Elephant - West Africa
Less is known about the elephant population in the Congo Basin than in any other part of the continent. Dense, nearly impenetrable forests and unstable political situations have kept most researchers from getting a handle on the forest elephant's current situation. One of the few countries that has been studied is Gabon. During the early 1980s, there was a large amount of ivory coming out of the forests of Gabon. This could either mean that the elephant population was being reduced to small numbers or that there was a large sustainable healthy population. Richard and Karen Barnes found the political climate of Gabon to be fairly stable and consequently were able to conduct detailed research in the area. In the rain forest, it is impossible to count elephants from a jeep or a plane, the way it is done on the savannas. Instead, the Barneses had to rely on taking an inventory of droppings and correlating this to approximate herd sizes. What they discovered was very encouraging 76% of Gabon is still covered by rain forest. The human population in this country is only a little over one million. Rural farmers typically live on the outskirts of the forest, along major roads.

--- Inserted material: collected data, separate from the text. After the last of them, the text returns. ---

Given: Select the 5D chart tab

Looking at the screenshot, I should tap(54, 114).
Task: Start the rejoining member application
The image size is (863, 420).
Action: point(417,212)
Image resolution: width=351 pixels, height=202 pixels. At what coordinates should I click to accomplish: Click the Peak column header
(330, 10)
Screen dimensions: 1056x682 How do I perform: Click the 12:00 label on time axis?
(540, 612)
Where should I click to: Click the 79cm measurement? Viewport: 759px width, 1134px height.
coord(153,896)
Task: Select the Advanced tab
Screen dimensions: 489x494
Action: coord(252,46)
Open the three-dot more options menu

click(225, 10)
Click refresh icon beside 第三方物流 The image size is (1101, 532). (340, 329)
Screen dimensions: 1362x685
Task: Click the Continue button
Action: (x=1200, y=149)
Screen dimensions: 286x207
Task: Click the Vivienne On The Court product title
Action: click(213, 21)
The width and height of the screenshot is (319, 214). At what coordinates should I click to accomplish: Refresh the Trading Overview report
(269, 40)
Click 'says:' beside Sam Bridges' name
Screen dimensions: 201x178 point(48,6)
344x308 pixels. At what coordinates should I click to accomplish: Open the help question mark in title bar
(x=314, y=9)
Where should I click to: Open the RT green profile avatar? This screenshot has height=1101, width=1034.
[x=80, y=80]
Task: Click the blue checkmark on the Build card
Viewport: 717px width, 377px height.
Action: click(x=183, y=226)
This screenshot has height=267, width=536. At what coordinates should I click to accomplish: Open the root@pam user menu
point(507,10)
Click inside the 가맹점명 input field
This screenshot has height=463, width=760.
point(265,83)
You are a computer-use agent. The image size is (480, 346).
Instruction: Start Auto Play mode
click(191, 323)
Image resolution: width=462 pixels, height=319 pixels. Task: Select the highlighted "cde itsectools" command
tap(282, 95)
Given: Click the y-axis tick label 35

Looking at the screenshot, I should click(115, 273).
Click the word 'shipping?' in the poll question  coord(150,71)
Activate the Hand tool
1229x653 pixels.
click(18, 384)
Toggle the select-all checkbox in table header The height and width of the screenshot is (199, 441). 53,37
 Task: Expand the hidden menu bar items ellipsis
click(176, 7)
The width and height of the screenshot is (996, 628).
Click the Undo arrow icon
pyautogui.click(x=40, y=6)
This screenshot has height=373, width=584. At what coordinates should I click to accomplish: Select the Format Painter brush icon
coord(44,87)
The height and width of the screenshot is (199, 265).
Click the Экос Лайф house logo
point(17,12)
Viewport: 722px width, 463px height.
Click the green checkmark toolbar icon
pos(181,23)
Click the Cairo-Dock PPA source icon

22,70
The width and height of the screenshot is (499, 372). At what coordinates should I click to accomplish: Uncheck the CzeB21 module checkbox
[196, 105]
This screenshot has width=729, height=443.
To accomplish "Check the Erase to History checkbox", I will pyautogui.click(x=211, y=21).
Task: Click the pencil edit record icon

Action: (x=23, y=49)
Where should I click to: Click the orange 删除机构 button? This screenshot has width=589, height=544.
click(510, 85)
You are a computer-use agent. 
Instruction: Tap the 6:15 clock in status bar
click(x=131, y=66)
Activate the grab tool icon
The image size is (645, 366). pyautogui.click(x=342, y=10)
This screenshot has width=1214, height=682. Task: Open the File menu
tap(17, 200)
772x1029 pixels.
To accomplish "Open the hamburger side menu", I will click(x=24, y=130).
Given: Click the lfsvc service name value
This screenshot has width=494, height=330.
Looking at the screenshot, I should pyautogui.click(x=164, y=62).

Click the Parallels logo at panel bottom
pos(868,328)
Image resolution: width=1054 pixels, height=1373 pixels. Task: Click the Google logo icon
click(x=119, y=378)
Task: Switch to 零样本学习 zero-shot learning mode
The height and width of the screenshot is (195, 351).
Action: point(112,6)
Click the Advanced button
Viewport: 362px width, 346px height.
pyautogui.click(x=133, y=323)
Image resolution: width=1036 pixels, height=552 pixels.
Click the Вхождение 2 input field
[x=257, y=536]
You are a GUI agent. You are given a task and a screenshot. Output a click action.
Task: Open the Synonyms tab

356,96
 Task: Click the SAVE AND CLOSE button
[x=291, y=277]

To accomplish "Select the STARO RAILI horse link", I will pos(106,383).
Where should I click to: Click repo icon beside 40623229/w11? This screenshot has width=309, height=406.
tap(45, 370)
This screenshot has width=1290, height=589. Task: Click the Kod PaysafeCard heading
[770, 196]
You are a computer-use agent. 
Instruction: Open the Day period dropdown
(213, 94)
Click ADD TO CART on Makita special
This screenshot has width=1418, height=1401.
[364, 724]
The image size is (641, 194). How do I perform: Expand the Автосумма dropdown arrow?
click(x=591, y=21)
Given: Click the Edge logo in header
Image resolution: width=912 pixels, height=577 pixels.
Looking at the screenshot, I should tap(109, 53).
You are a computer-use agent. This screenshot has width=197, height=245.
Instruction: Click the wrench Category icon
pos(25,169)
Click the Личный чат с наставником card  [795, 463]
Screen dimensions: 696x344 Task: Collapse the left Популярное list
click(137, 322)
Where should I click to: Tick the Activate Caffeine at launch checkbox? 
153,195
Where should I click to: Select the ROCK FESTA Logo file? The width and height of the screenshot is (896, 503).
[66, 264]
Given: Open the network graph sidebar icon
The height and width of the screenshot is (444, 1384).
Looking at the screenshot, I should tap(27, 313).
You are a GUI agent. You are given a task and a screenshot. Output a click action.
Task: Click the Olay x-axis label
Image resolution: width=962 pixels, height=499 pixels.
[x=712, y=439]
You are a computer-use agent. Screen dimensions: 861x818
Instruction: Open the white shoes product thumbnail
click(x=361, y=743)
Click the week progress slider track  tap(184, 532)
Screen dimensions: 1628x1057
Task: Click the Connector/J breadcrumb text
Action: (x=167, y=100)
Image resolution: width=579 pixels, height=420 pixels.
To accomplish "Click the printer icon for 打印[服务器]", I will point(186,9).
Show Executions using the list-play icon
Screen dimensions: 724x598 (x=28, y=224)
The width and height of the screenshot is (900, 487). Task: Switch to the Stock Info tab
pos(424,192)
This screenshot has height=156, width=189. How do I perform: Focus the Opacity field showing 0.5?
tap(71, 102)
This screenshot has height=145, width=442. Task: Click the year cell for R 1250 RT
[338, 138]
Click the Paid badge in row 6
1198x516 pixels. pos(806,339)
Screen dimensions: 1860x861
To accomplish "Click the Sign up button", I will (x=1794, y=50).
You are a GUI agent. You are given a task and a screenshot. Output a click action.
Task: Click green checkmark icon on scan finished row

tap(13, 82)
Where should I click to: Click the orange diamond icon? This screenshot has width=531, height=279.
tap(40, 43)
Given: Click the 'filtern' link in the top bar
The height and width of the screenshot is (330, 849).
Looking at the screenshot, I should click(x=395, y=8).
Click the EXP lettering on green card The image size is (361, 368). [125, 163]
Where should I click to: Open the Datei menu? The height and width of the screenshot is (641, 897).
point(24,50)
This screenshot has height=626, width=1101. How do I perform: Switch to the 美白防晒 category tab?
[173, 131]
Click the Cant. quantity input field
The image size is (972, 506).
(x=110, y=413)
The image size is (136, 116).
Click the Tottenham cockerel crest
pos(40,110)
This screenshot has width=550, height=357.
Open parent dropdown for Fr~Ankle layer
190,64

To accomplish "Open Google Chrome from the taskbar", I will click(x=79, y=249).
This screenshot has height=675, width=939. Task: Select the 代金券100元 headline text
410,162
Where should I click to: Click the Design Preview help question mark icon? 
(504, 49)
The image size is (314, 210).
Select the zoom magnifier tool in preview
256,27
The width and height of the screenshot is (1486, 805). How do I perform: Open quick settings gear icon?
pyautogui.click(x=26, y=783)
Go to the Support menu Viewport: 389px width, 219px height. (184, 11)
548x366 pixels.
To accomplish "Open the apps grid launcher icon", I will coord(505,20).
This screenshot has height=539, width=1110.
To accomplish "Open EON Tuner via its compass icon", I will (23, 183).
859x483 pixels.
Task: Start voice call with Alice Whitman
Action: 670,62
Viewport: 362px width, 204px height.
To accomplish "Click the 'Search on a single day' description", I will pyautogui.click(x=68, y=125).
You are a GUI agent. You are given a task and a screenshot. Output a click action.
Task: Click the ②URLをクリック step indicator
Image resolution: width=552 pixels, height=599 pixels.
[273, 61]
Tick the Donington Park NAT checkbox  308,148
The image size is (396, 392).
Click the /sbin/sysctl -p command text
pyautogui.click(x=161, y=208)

The forest elephant is more wary of human contact than its savanna cousins and consequently stays away from these major roads. Decreased contact means decreased friction between humans and elephants. Also, the recent discovery of oil off the coast of Gabon has lured large numbers of rural farmers away from the forest to seek out high-paying jobs in coastal cities. Not only does this cause less human conflict in the area, but increased revenue from the oil industry has taken the pressure off forest exploitation, such as timber and mineral extraction. The Barneses' data indicate there may be more than seventy thousand wild elephants in Gabon alone. Unfortunately, the rest of equatorial Africa's forest elephant population may not be faring as well. Studies in Zaire and other neighbouring countries suggest that ivory poachers using automatic weapons have still been operating in the deepest regions of the forest, even since the ban in 1989.
Elephant - Southern Africa
The countries of southern Africa have traditionally been wealthier than their northern neighbours. As a result, most of these countries have a well-designed, well-equipped, and well-patrolled system of national parks. Perhaps the most successful and frequently visited park in Africa, Kruger National Park, is still growing. Located in the northeast corner of South Africa, Kruger is an enormous park. It is about 230 miles long and 35 to 40 miles wide along most of its length. But as vast as it is, even Kruger National Park is only a fraction of its inhabitants' former range. As in any other part of the world, elephants confined to small areas can do major damage. Well-known journalist and elephants researcher Douglas Chadwick sums it up: "As long as elephants are free to wander, they only stir the habitat they use. But they can hammer an environment when confined." Kruer holds 80% of the nation's elephants. The park's carrying capacity has been set at 7500 elephants. To maintain this, rangers typically cull 300 to 400 a year. Often the first to be culled are known crop raiders. Many parts of Kruger are surrounded by fences. However, even South Africa cannot afford elephant-proof fencing. A hungry and determined elephant will plow right through any barriers to raid nearby crops.
Elephant - Involving the Local Community
The park is trying to change with the times. According to Chris Marais, a park employee, "The old idea of how to run a park was: put up a big fence, get big guns and keep the neighbours and their cattle out." This obviously fosters contempt from local people. So today steps are being taken to make sure that the park's neighbours have a vested interest in it. Hiring local people as guides and caretakers was the first step. In addition, park funds have established medical clinics and helped out with irrigation projects, and native people are allowed to sell their crafts to tourists with the park.